Jean-Luc Godard ist 90 Jahre alt

Diverses 3. Dezember 2020

Jean-Luc Godard, der die Cinémathèque suisse seit über 60 Jahren begleitet, feiert am 3. Dezember seinen 90. Geburtstag. Wir wissen zwar, dass er auf Feierlichkeiten nicht sonderlich erpicht ist, dennoch scheint es uns angebracht, diese Gelegenheit zu nutzen, um ihn zu grüssen und ihm für alles zu danken, was er uns gebracht hat – und weiterhin bringt: Betrachtungen über den Film und im weiteren Sinn auch über die Wahrnehmung von Bildern in der heutigen Zeit.

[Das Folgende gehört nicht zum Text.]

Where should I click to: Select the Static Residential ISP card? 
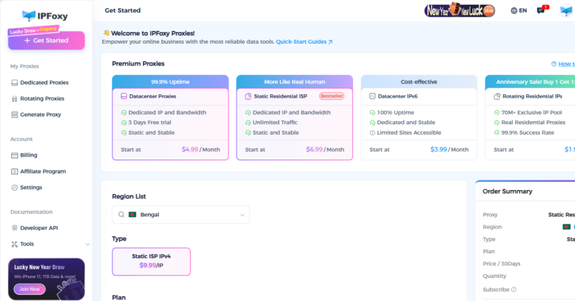(294, 118)
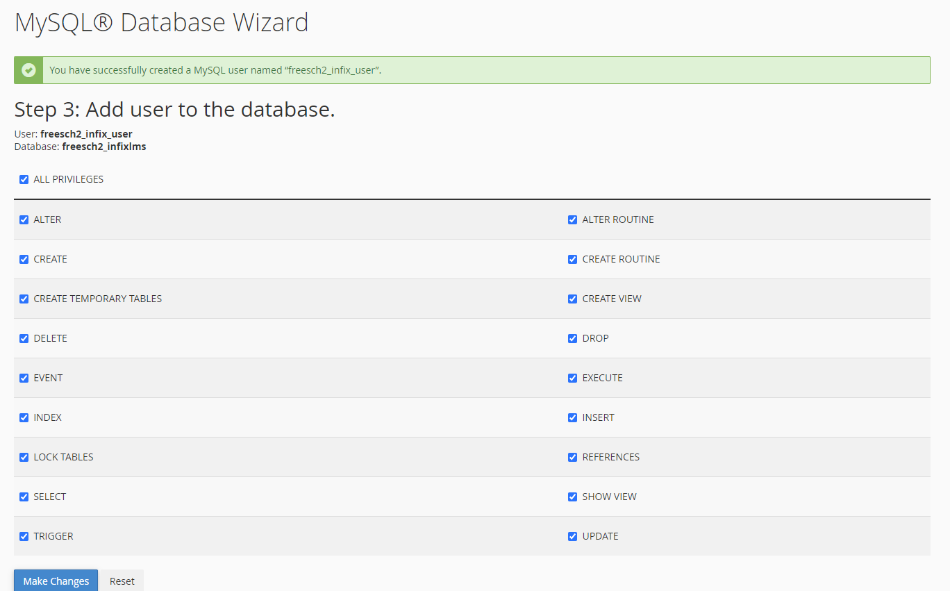
Task: Toggle the UPDATE privilege checkbox
Action: click(x=573, y=537)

Ende 2018 wurde sein neuester Spielfilm, Le Livre d’image, – Gewinner einer «Palme d’or spéciale» –, im Rahmen einer Installation auf einer grossen Videoleinwand im Théâtre Vidy-Lausanne präsentiert. Parallel dazu und auf Initiative des Filmemachers bot die Cinémathèque suisse der Öffentlichkeit eine Auswahl seiner Filme an. Im Cinéma Capitole projizierten wir auf der Grossleinwand eine der seltenen 35-mm-Kopien von Histoire(s) du cinéma – Morceaux choisis, einen von Godard angefertigten 90-minütigen Neuschnitt seiner Histoire(s) du cinéma. Anschliessend zeigten wir im Cinématographe die fünf «Wegbereiter» und Vorläufer von Le Livre d’image in chronologischer Reihenfolge, gewissermassen die fünf Finger der Hand, auf die er im Film anspielt: For Ever Mozart, Eloge de l’amour und Notre musique im 35-mm-Format, gefolgt von Film socialisme, der digital gedreht und projiziert wurde, und Adieu au langage in 3D digital aufgenommen und vorgeführt.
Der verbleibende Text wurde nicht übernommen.